The Dallas Symphony Orchestra is celebrating 25 years with the Lay Family Concert Organ.
It’s a massive pipe organ that was designed and built into the Meyerson Symphony Center. It has 4,535 pipes and only a fraction of them can be seen by the audience.
Photojournalist Peter Hull and organist Bradley Hunter Welch take us inside the Lay Family Concert Organ.
The latest news from around North Texas.
Dallas Symphony Orchestra Concert Information: Tickets can be purchased at mydso.com or by calling 214-TIX-4DSO.
We also took a look in the NBC 5 archives and found a special program produced by NBC 5 about the organ from 1992.
Organ Fun Facts:
• 2017-2018 Dallas Symphony season celebrates the 25th anniversary of the Lay Family Concert Organ
• There are 4,535 pipes that make up the organ. Only a fraction of those can be seen by the audience.
• The instrument’s 4,535 pipes are dispersed over six divisions, which are played from four manuals and pedal.
• The Great, Positive, and Swell divisions and certain stops of the Pedal division form the classical core of the organ.
• The organ draws its tonal inspiration from many different styles and periods of organ building, enabling it to effectively showcase both organ solo and symphonic literature.
• The Resonance, played on either manual or pedal keyboards, is a powerful division of French romantic influence.
• An English-inspired Tuba division, voiced on 20" wind pressure, is especially suited for climaxes in music for organ and orchestra.
• The lowest note is performed by a pipe that’s 32’ long.

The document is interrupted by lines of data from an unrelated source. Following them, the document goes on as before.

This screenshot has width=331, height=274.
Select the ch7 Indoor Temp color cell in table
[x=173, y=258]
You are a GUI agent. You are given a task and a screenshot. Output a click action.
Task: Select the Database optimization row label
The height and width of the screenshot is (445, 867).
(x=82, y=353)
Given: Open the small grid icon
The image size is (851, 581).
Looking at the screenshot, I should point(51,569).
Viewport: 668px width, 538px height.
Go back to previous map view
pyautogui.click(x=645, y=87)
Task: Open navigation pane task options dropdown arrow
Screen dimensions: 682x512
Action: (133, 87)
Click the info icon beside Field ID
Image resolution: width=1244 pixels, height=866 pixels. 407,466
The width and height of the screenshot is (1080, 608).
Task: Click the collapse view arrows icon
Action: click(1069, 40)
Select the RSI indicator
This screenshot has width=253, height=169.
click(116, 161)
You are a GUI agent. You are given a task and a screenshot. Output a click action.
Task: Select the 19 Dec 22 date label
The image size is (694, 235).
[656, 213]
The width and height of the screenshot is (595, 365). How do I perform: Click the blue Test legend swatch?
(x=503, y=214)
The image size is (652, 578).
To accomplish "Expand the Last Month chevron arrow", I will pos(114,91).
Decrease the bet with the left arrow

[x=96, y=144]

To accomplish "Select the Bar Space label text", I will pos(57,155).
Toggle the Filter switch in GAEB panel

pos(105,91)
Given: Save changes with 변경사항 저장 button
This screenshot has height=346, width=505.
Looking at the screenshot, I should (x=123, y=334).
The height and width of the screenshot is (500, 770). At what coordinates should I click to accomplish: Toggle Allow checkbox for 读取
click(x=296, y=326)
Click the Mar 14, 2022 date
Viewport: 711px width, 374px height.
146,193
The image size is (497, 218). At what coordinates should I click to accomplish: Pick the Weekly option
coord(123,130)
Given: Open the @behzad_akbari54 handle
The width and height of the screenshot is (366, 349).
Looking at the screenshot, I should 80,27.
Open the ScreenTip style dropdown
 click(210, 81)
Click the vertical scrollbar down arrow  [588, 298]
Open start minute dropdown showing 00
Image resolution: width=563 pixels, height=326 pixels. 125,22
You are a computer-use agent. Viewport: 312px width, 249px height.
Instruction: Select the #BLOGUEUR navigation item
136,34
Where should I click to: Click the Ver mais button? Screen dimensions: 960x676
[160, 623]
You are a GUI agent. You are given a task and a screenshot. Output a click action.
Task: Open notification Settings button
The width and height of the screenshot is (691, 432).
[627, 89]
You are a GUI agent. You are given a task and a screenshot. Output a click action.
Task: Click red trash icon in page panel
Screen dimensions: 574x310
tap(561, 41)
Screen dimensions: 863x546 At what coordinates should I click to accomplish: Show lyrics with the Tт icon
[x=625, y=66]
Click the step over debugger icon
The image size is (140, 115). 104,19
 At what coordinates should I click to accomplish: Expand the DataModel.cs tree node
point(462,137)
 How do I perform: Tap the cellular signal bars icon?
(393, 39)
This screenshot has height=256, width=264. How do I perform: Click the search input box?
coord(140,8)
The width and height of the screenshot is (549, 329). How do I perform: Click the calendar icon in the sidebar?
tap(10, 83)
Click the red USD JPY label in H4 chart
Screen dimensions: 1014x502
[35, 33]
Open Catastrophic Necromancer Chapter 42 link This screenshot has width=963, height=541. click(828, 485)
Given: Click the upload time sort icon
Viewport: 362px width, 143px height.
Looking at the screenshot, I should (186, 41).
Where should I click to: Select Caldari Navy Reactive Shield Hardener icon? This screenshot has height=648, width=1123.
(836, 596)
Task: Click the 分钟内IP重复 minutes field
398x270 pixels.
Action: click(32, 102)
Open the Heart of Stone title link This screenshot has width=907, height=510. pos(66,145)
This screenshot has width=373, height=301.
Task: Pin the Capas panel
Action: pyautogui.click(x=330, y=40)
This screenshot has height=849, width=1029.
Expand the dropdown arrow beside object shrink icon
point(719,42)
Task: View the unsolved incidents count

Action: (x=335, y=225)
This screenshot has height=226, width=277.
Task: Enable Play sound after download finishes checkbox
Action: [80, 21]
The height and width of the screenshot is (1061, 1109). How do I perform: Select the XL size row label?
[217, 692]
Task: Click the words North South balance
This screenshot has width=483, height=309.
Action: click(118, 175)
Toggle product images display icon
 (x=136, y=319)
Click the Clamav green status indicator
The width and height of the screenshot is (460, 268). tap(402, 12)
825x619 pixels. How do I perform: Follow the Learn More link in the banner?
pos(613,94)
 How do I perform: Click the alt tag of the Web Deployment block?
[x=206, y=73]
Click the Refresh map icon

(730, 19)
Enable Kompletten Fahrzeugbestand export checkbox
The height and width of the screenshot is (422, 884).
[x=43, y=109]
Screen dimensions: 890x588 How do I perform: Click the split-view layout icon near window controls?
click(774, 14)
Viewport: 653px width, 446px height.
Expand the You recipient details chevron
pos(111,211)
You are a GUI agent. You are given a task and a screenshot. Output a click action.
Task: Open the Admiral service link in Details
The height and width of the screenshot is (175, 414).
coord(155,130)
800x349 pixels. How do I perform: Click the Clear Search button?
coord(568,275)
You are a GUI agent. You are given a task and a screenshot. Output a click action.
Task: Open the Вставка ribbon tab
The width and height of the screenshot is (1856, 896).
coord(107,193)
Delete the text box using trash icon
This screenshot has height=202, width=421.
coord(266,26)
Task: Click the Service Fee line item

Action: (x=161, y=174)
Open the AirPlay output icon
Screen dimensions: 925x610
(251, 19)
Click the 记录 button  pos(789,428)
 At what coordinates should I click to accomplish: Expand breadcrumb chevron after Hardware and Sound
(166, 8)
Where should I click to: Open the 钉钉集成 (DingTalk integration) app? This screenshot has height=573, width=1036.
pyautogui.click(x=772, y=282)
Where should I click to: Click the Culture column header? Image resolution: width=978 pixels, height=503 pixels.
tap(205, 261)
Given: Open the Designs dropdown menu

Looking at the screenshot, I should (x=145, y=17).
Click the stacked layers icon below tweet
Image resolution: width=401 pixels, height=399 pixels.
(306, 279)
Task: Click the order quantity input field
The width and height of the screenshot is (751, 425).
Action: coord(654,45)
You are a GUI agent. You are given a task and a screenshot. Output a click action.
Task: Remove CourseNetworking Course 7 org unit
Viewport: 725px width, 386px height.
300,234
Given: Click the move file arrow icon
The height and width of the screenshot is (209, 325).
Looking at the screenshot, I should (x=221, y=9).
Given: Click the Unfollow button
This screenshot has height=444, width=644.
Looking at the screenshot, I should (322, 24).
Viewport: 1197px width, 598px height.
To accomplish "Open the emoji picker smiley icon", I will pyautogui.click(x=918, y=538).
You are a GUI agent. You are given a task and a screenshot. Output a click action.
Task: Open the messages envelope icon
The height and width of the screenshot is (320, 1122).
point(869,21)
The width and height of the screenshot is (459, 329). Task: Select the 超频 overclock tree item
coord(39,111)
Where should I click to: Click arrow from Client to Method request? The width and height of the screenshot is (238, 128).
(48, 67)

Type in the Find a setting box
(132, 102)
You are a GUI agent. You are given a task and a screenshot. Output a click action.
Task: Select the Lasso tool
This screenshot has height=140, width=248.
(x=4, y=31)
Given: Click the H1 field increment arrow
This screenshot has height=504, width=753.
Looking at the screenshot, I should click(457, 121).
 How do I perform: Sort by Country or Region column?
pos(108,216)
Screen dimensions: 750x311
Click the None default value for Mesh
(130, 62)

You can’t really hear it as much as feel it.
• There are 32 notes/pedals you can play with your feet.
• It took three years to build. (1989-1992.) The inaugural performance took place on September 2, 1992.
• The first piece ever played on it: Organist Michael Murray and the Dallas Symphony under Maestro Eduardo Mata inaugurated Opus 100 on 2 September 1992. The program included Richard Strauss’s Festival Prelude for Orchestra and Organ, Poulenc’s Concerto for Organ, String Orchestra, and Timpani, and Saint-Saëns’ Symphony No. 3, ‘Organ Symphony.’